I came across this article in the New York Times today about hyperlocal web sites springing up in the wake of the collapse of the local newspaper. This evolution of news media should come as no surprise to any of us. While talking heads have been busy decrying the death of the local paper, innovation and evolution have, as they always do, quietly plodded along under the surface. The only difference is that we’re now moving along a new path, rather than a well-trod road.
I was lounging around the couch one recent weekend morning and caught an episode of Meet the Press. Or was it Hard Ball with Chris Matthews? Either way, it was a show no self-respecting 27-year-old should be caught watching, let alone be admitting to the entire Internet. And yet…the premise of the show was the future of newspapers. Specifically, the future of those dry, scratchy hard copies that make your fingers feel terribly uncomfortable before finally covering them in a nasty black smudge. What I found most disturbing about this panel of ‘brainpower’ was that no one on it was born in the digital age. Not one of these people grew up knowing any reality other than one where they picked up the newspaper from the front stoop. Not to mention, all the panelists were media professionals. They are, by nature, obsessed with newspapers! How are we going to get any real insight or diverse viewpoints? Like a doctor who cannot operate on his/her own child, these panelists were just too close to the action to be able to see anything objectively.
The Meet the Press/Hardball panel was terribly worried about who would report on city council meetings once we’ve put our trusty newspapers to sleep. They saw this information – and the coverage of it –as critical to citizens of any upstanding community. All this panel knew and could fathom was the notion of reporters covering local beats as the right of passage into higher level journalism.
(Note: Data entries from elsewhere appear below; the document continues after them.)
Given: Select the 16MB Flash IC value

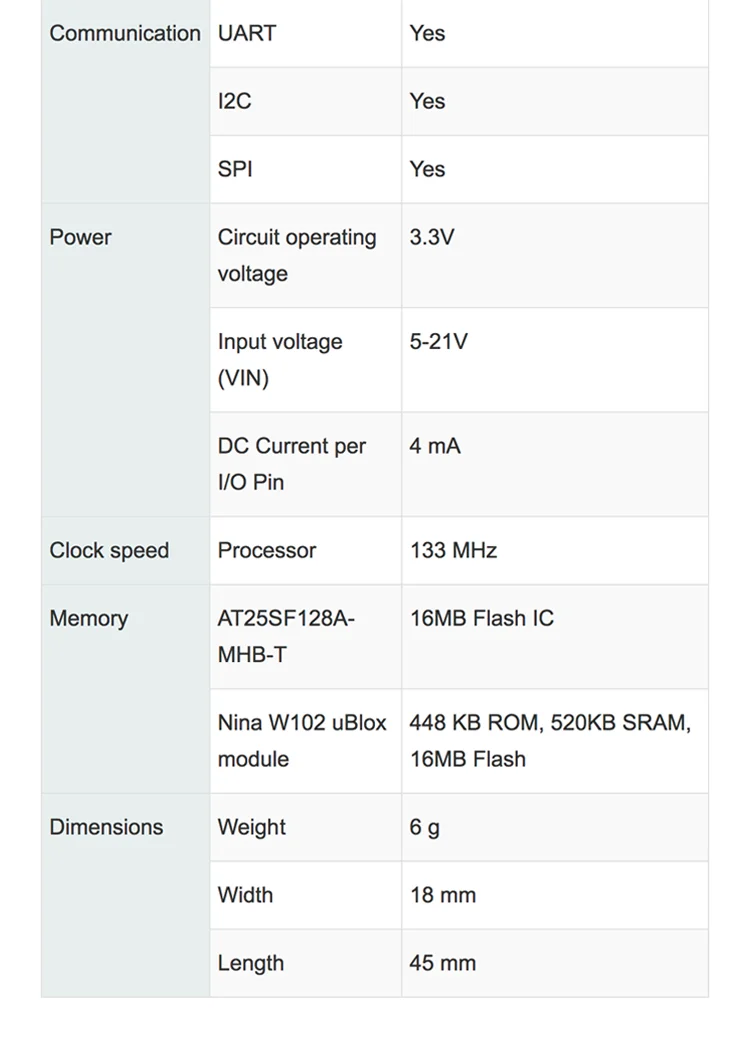Looking at the screenshot, I should tap(481, 619).
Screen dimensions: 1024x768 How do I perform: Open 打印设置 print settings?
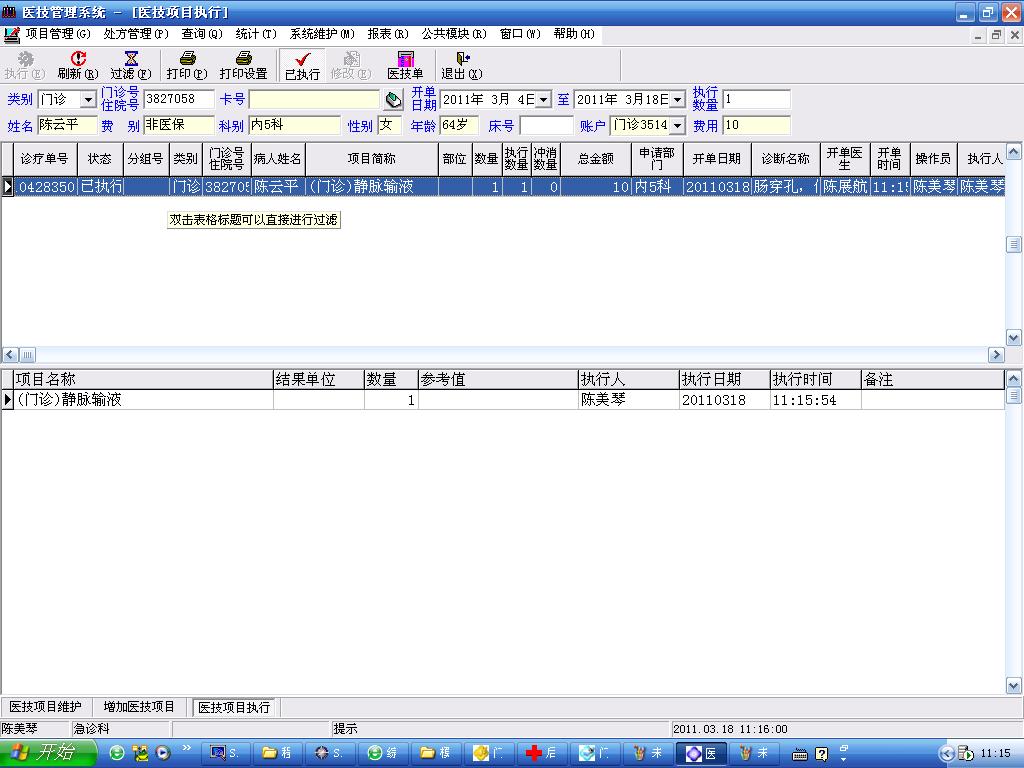(243, 65)
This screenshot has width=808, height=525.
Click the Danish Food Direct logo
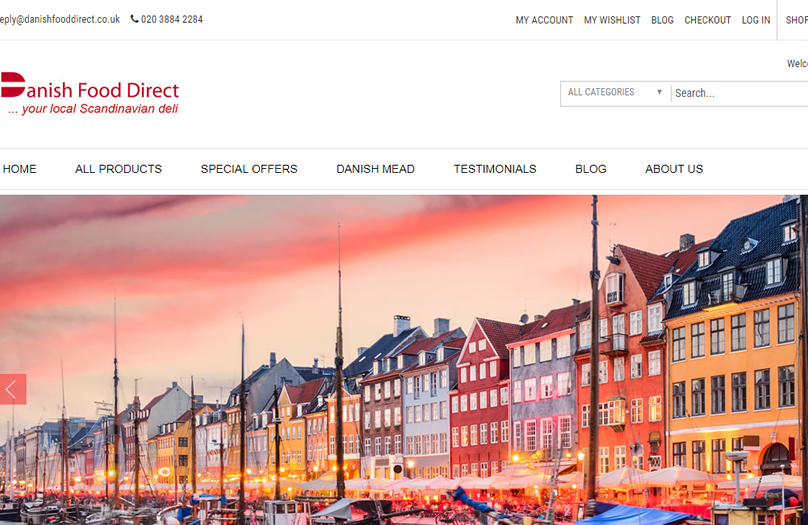click(90, 94)
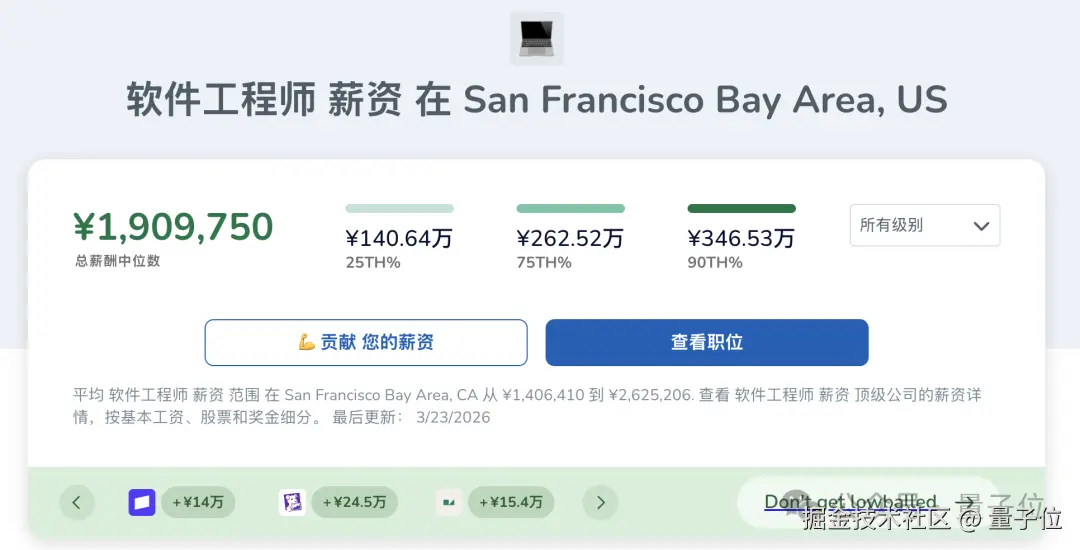Open the Don't get lowballed link
The image size is (1080, 550).
click(850, 502)
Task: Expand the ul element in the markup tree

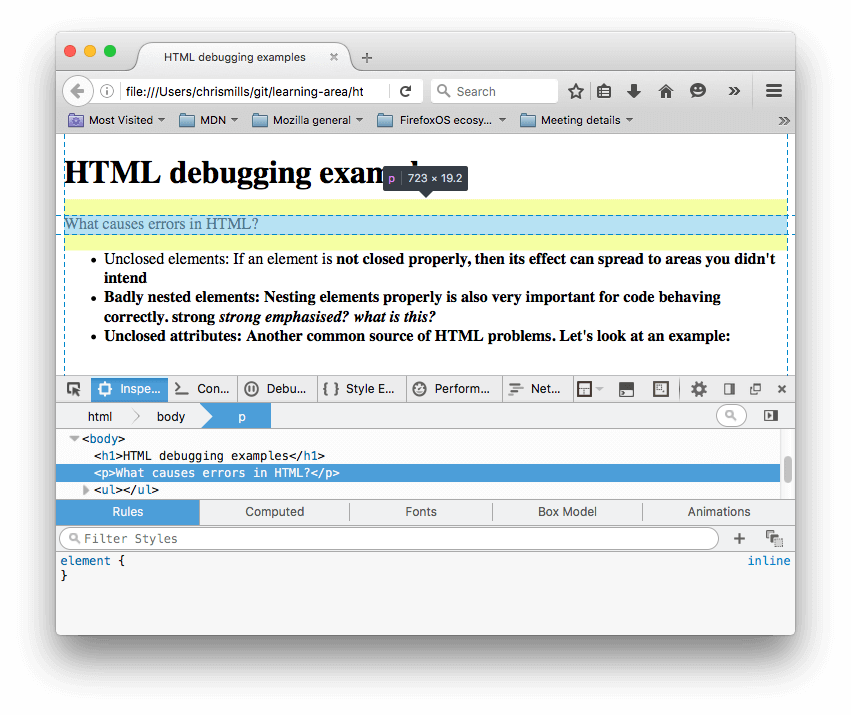Action: click(x=86, y=489)
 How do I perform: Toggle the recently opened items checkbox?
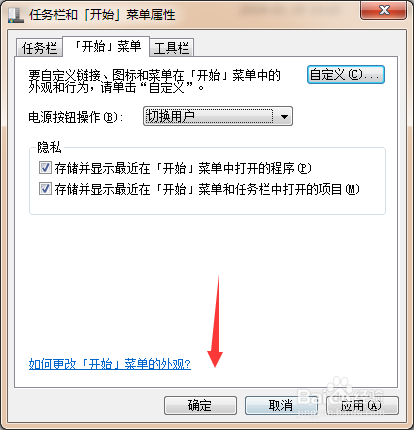45,189
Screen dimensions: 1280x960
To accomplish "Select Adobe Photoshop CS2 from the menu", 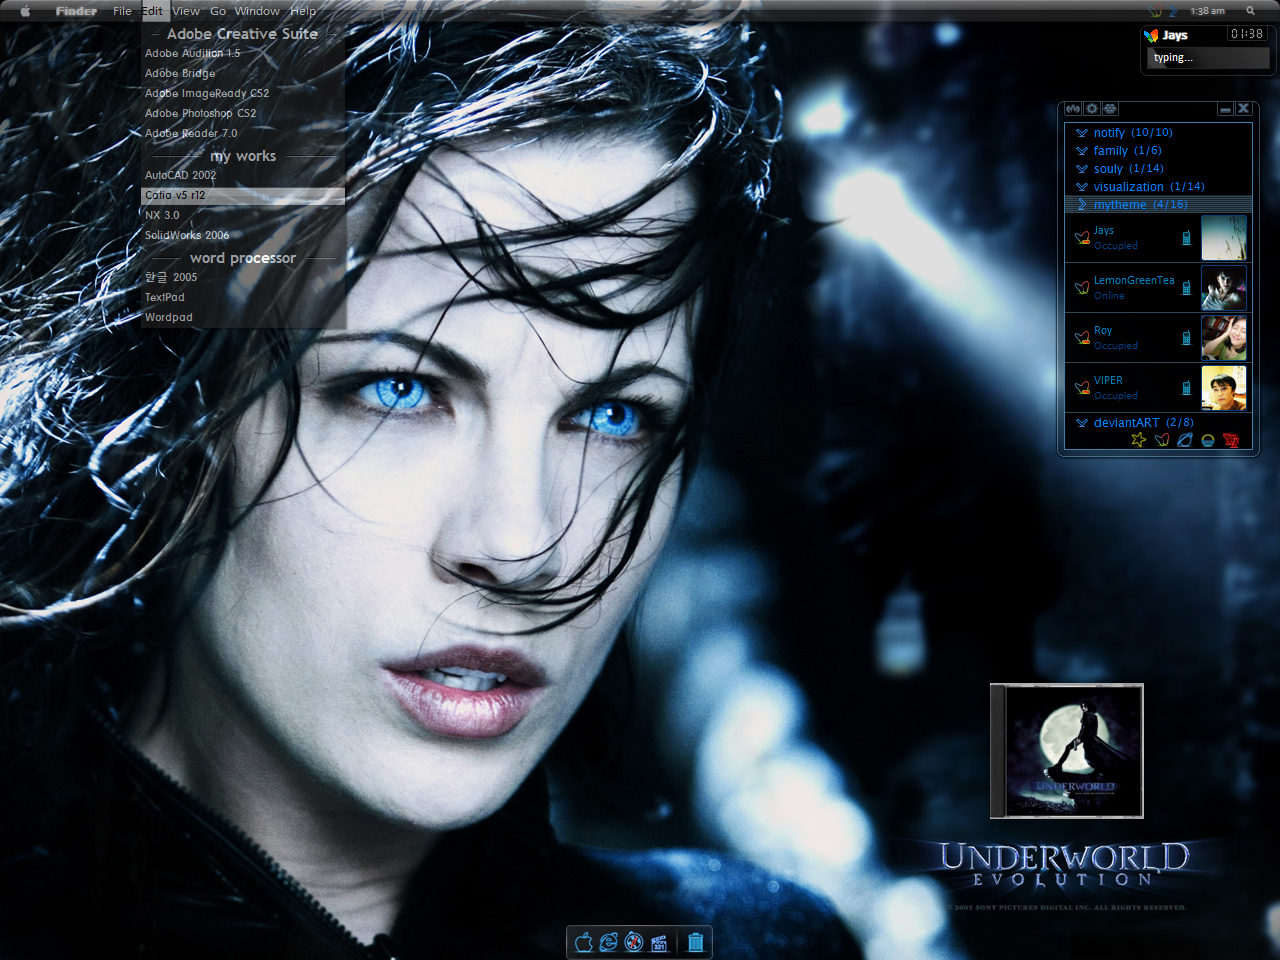I will (199, 113).
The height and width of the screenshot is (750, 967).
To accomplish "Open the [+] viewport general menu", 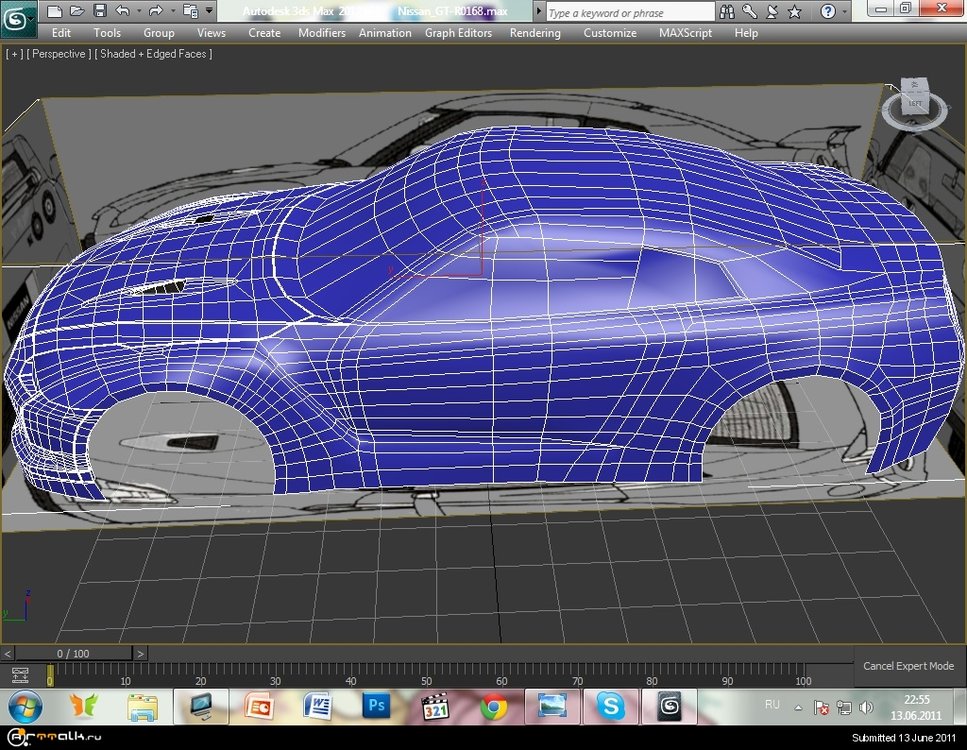I will [14, 54].
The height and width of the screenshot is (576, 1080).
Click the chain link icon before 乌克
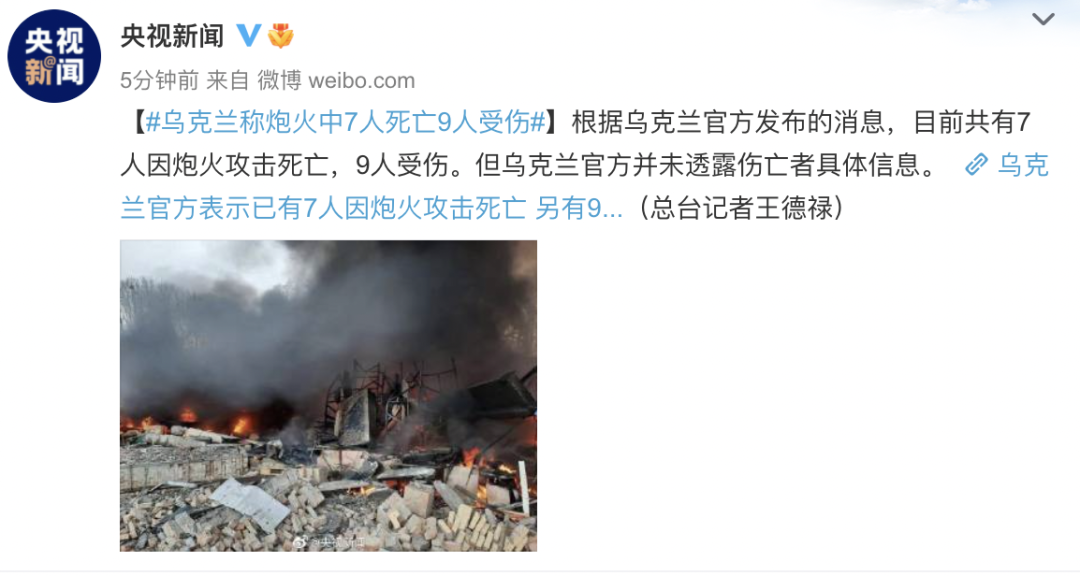976,165
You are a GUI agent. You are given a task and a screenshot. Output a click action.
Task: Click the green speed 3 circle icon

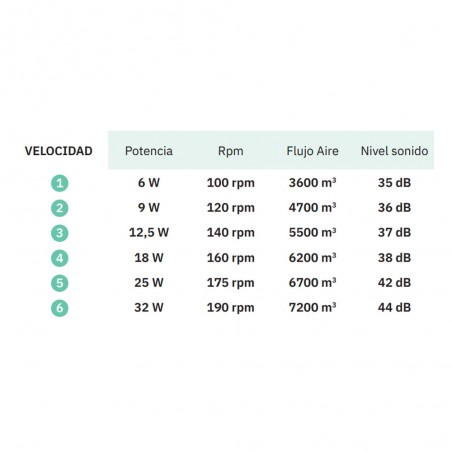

Might it be possible that tomorrow’s city council meetings won’t be covered by steno-pad wielding journalists who report for the local Morning Call? What if these meetings are broadcast live via webcam, for all to see if they choose (perhaps the same audience known to watch Hardball on weekend mornings)? Locals could then comment on these meetings via message boards or web sites like the Times mentioned today.
I don’t know what will replace newspapers one day. I don’t think any of us do. But just because something is going away, that doesn’t mean it’s gone for good. Perhaps it’s just that its next iteration is one we haven’t invented yet. It might not be worse. It might not even be better. It may just be different. And I think that’s ok.